Tentu kita diharapkan untuk mengusahakan agar kita menghayati kaul kemurnian dengan gembira.
Hal ini menunjukan sebuah sikap dari para calon biarawan yang paling istimewa kepada Allah. Mereka hanya memfokuskan diri pada kehendak Allah.
Namun bukan semata-mata mereka menolak atau tidak mau untuk ambil bagian dalam hubungan seksual tetapi hal itu dihayati dalam kehipuan membiara.
Ketiga kaul inilah yang menjadi dasar atau fondasi dalam hidup membiara.
Ketiga poin ini menjadi penting karena merupakan sebuah norma atau aturan yang ditetapkan oleh gereja bagi para religius.
Ketiga kaul ini ketatan, kemiskinan, dan kemurnian merupakan satu kesatuan yaitu sebagai ungkapan penyerahan diri penuh kepada Tuhan dalam hidup membiara.
Sebagai norma berati harus ditaati dan dijalani dengan penuh kegembiraan. Dikatakan sebagai norma atau aturan karena dengan poin-poin ini seorang religius akan mampu untuk menata serta mengontrol hidupnya agar selalu terarah hanya kepada Tuhan.
Aturan atau norma ini bukan dipandang sebagai sebuah pembatas bagi para kaum berjubah, tetapi merupakan sebuah kebebasan dari para biarawan untuk hidup bersama dengan Tuhan.
Aturan dipandang bukan sebagai sebuah hukuman tetapi sebagai sebuah kebebasan yang selaltu teratur.
Melalui ketiga poin ini yang disebut sebagai kaul maka, kaum berjubah mampu menjalani hidup sesuai dengan kehendak Allah sendiri.

============

Tugas yang Dikerjakan:
1. Ulangi kata demi kata bagian kutipan tentang kaul hidup membiara dari "Aturan atau norma" sampai "kehendak Allah sendiri.".
2. Menurut kutipan tentang kaul hidup membiara, siapa yang menetapkan ketiga poin itu sebagai norma atau aturan bagi para religius?

============

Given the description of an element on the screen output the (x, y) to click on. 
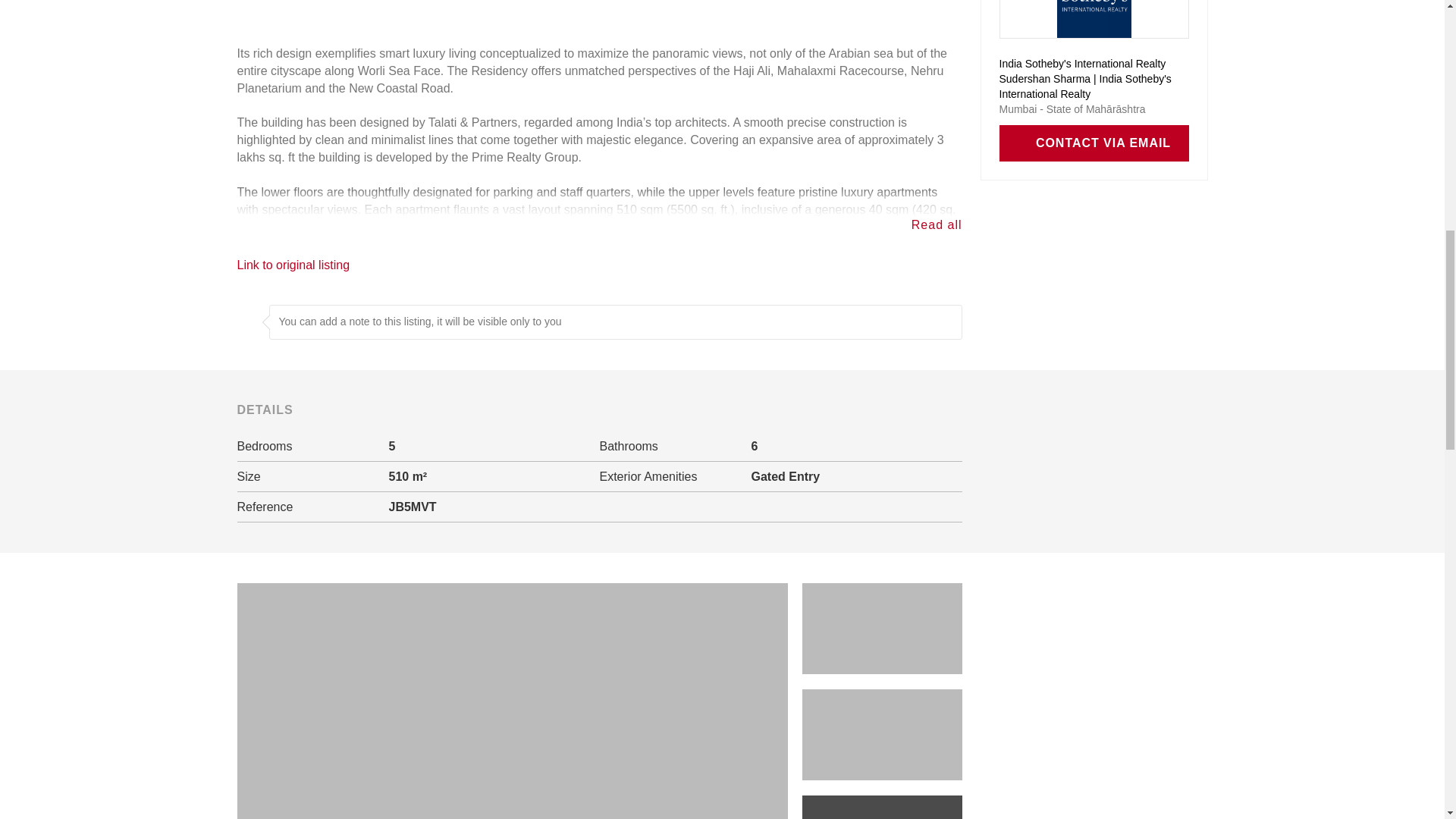
Link to original listing (292, 264)
Read all (936, 224)
Given the description of an element on the screen output the (x, y) to click on. 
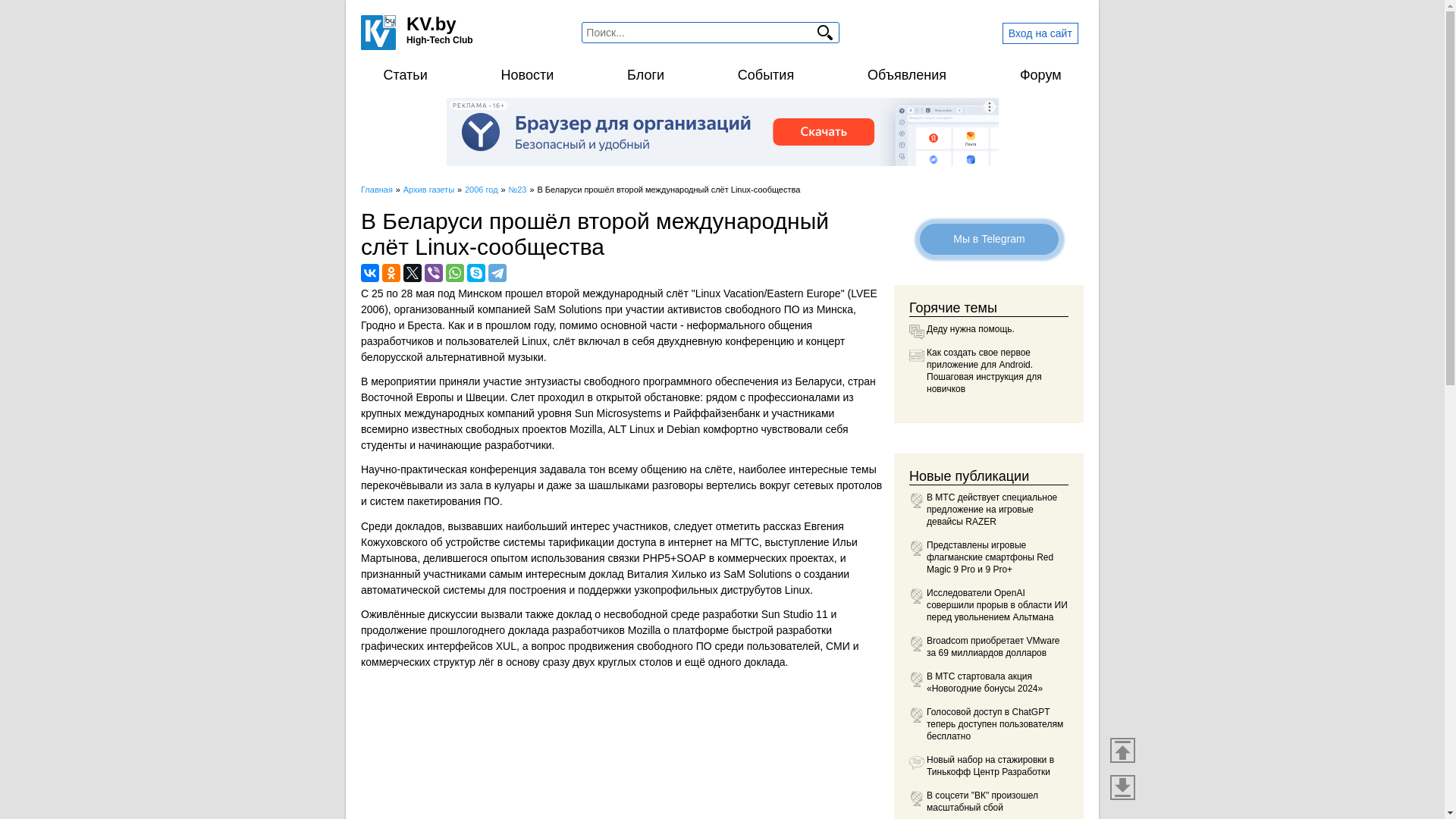
Skype Element type: hover (476, 272)
Twitter Element type: hover (412, 272)
Viber Element type: hover (433, 272)
WhatsApp Element type: hover (454, 272)
KV.by Element type: text (431, 23)
Telegram Element type: hover (497, 272)
Given the description of an element on the screen output the (x, y) to click on. 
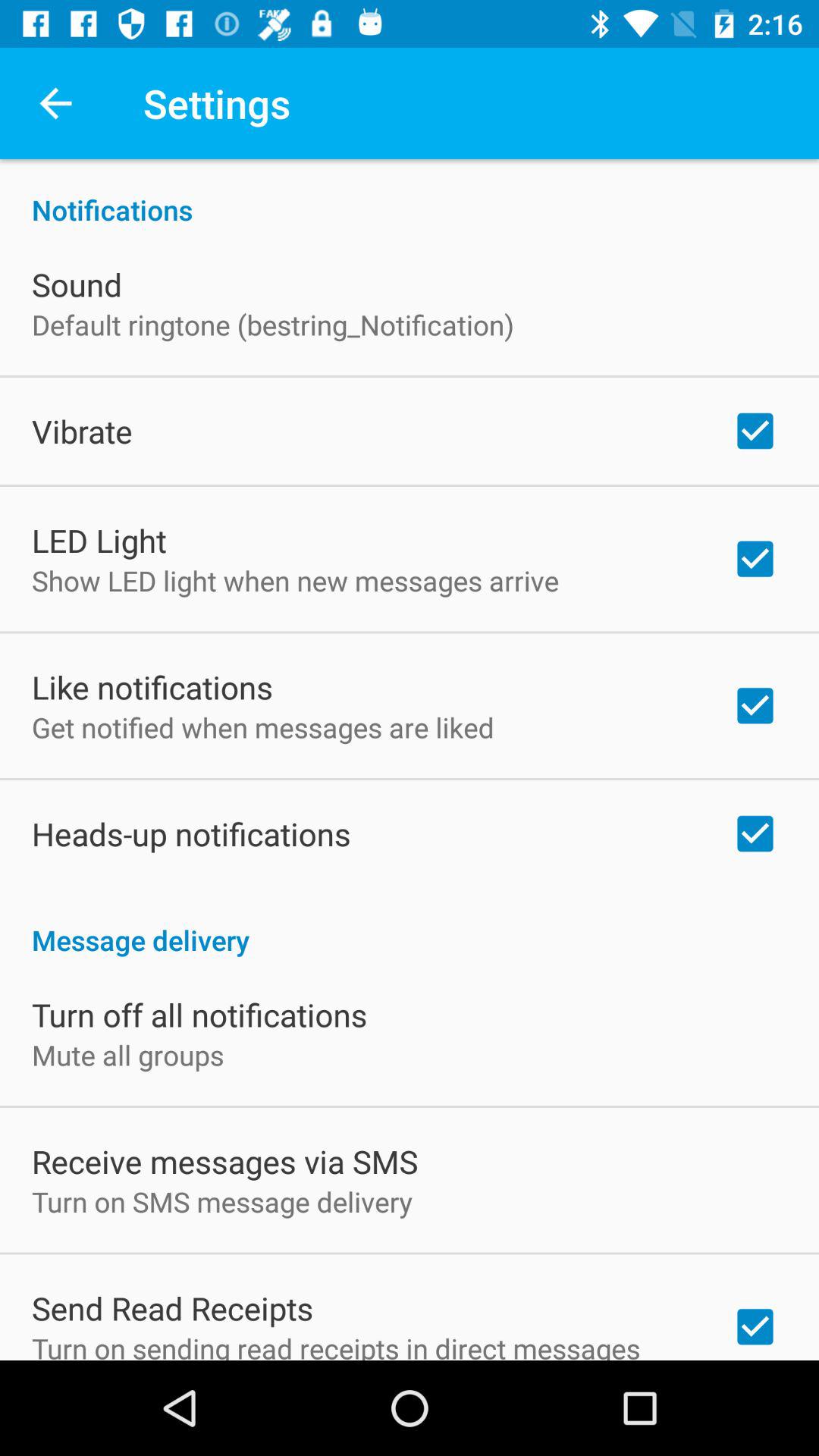
press icon above notifications item (55, 103)
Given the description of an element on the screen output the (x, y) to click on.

============

Jawaban Setiap Tugas:
1.
Aturan atau norma ini bukan dipandang sebagai sebuah pembatas bagi para kaum berjubah, tetapi merupakan sebuah kebebasan dari para biarawan untuk hidup bersama dengan Tuhan.
Aturan dipandang bukan sebagai sebuah hukuman tetapi sebagai sebuah kebebasan yang selaltu teratur.
Melalui ketiga poin ini yang disebut sebagai kaul maka, kaum berjubah mampu menjalani hidup sesuai dengan kehendak Allah sendiri.

2. Ketiga poin itu ditetapkan oleh gereja.